Proportions (Step 2)
- Step 2. Collect Data, Check Conditions, and Summarizing the Data
- The Four Steps in Hypothesis Testing
Step 2. Collect Data, Check Conditions, and Summarize Data
After the hypotheses have been stated, the next step is to obtain a sample (on which the inference will be based), collect relevant data, and summarize them.
It is extremely important that our sample is representative of the population about which we want to draw conclusions. This is ensured when the sample is chosen at random. Beyond the practical issue of ensuring representativeness, choosing a random sample has theoretical importance that we will mention later.
In the case of hypothesis testing for the population proportion (p), we will collect data on the relevant categorical variable from the individuals in the sample and start by calculating the sample proportion p-hat (the natural quantity to calculate when the parameter of interest is p).
Let’s go back to our three examples and add this step to our figures.
EXAMPLE:
Has the proportion of defective products been reduced as a result of the repair?
EXAMPLE:
Is the proportion of marijuana users in the college higher than the national figure?
EXAMPLE:
Did the proportion of U.S. adults who support the death penalty change between 2003 and a later poll?
As we mentioned earlier without going into details, when we summarize the data in hypothesis testing, we go a step beyond calculating the sample statistic and summarize the data with a test statistic.
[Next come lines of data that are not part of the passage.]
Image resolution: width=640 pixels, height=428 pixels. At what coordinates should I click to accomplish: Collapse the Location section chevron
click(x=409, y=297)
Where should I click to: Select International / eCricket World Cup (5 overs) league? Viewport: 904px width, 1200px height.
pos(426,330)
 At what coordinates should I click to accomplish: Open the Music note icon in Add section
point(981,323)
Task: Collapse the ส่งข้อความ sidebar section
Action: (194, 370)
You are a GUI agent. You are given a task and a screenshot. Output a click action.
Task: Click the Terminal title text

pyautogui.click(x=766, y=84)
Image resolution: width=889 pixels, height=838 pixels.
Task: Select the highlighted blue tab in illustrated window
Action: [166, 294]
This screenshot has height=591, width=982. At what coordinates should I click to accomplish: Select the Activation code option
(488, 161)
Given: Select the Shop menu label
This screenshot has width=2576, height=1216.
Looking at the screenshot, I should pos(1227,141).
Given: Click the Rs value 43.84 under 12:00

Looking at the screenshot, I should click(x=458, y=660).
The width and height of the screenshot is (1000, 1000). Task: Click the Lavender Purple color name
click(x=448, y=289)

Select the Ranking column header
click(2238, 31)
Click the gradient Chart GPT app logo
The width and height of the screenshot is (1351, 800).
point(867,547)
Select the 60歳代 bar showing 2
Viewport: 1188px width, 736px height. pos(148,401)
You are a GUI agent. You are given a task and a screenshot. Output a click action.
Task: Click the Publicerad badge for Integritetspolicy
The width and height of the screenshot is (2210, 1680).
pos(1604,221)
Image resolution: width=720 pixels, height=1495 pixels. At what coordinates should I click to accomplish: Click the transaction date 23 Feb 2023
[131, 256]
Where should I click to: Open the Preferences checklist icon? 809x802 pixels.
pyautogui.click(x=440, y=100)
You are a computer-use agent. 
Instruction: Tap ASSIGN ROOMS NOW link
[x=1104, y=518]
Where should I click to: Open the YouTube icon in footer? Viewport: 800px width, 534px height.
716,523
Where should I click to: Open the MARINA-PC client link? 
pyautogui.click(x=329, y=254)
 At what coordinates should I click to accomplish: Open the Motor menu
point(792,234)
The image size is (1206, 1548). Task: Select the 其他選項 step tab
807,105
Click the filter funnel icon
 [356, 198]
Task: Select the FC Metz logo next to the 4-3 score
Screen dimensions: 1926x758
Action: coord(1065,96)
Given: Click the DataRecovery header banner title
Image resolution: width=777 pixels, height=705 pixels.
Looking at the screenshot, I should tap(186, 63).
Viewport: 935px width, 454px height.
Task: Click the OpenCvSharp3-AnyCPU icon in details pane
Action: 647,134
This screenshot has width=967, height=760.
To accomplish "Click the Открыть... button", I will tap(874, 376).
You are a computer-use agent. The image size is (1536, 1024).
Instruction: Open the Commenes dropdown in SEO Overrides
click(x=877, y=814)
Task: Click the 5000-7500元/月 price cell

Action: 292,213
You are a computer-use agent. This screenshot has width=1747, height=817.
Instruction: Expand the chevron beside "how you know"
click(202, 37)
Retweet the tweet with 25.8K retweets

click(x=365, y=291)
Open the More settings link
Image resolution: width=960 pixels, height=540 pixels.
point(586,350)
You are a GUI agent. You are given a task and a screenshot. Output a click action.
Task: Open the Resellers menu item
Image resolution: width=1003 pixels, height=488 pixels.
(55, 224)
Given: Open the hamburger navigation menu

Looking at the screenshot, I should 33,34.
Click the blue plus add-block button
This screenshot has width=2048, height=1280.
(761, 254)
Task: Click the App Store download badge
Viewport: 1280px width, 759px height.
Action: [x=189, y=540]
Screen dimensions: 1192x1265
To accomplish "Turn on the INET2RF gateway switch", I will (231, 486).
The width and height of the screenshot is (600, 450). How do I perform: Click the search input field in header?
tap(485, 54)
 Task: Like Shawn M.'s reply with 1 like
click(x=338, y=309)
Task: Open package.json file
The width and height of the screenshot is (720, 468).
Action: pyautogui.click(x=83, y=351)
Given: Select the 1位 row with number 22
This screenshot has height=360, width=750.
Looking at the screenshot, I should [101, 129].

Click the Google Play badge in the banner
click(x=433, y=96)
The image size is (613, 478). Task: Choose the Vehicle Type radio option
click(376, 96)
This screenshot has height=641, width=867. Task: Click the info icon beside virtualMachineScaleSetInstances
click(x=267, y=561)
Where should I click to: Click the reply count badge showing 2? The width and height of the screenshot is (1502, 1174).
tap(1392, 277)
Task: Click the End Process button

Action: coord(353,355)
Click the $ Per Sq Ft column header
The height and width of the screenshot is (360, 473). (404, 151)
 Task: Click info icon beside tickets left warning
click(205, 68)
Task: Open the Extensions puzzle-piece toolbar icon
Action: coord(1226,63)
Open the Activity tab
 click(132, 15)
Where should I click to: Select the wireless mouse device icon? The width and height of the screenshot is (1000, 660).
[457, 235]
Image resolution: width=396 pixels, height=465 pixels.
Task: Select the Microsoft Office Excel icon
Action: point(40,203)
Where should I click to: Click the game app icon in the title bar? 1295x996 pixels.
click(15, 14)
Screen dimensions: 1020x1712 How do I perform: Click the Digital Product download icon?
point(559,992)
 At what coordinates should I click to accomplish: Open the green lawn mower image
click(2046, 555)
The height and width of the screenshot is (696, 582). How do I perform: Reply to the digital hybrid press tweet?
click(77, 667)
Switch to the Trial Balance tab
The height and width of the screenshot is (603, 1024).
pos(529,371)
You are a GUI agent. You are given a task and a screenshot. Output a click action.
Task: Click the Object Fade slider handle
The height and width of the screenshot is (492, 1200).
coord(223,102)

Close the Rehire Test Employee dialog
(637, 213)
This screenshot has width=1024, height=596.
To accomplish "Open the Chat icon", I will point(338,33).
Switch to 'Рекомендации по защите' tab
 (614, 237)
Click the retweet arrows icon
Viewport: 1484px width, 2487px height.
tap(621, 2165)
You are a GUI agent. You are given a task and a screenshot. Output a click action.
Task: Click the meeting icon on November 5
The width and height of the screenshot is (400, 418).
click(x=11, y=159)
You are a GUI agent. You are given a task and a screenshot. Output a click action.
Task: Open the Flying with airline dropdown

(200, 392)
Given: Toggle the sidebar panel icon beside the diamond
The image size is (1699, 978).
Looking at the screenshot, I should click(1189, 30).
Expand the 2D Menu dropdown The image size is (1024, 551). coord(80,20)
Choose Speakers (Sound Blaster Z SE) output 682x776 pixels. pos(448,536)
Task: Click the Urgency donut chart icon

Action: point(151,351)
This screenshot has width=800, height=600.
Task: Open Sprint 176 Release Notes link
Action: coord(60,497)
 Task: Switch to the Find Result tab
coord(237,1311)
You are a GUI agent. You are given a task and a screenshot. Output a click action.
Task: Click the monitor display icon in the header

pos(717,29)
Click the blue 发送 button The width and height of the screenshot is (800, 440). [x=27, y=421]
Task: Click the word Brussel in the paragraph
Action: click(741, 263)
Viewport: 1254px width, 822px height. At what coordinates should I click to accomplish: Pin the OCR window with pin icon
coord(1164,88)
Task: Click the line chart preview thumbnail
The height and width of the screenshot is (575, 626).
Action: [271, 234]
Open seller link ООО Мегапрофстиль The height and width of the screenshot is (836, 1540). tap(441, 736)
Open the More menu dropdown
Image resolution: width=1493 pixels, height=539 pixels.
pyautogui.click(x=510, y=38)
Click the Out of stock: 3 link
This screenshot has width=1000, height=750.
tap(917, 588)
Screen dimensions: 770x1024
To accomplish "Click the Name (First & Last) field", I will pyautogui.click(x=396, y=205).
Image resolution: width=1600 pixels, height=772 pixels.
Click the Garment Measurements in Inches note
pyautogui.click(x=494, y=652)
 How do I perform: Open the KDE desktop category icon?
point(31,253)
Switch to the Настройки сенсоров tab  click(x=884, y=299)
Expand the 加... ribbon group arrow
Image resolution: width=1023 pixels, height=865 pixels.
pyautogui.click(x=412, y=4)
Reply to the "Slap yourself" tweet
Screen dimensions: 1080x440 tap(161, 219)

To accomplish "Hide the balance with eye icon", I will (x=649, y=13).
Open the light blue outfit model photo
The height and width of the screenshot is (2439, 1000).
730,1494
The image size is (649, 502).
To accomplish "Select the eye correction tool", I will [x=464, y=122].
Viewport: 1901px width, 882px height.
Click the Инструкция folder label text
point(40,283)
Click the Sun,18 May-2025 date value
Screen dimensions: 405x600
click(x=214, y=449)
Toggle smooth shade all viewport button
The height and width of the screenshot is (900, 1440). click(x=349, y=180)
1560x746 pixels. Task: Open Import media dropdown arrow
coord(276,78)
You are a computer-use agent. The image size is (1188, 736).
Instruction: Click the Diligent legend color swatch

Every test has a test statistic, which to some degree captures the essence of the test. In fact, the p-value, which so far we have looked upon as “the king” (in the sense that everything is determined by it), is actually determined by (or derived from) the test statistic. We will now introduce the test statistic.
The test statistic is a measure of how far the sample proportion p-hat is from the null value p0, the value that the null hypothesis claims is the value of p. In other words, since p-hat is what the data estimates p to be, the test statistic can be viewed as a measure of the “distance” between what the data tells us about p and what the null hypothesis claims p to be.
Let’s use our examples to understand this:
EXAMPLE:
Has the proportion of defective products been reduced as a result of the repair?
The parameter of interest is p, the proportion of defective products following the repair.
The data estimate p to be p-hat = 0.16
The null hypothesis claims that p = 0.20
The data are therefore 0.04 (or 4 percentage points) below the null hypothesis value.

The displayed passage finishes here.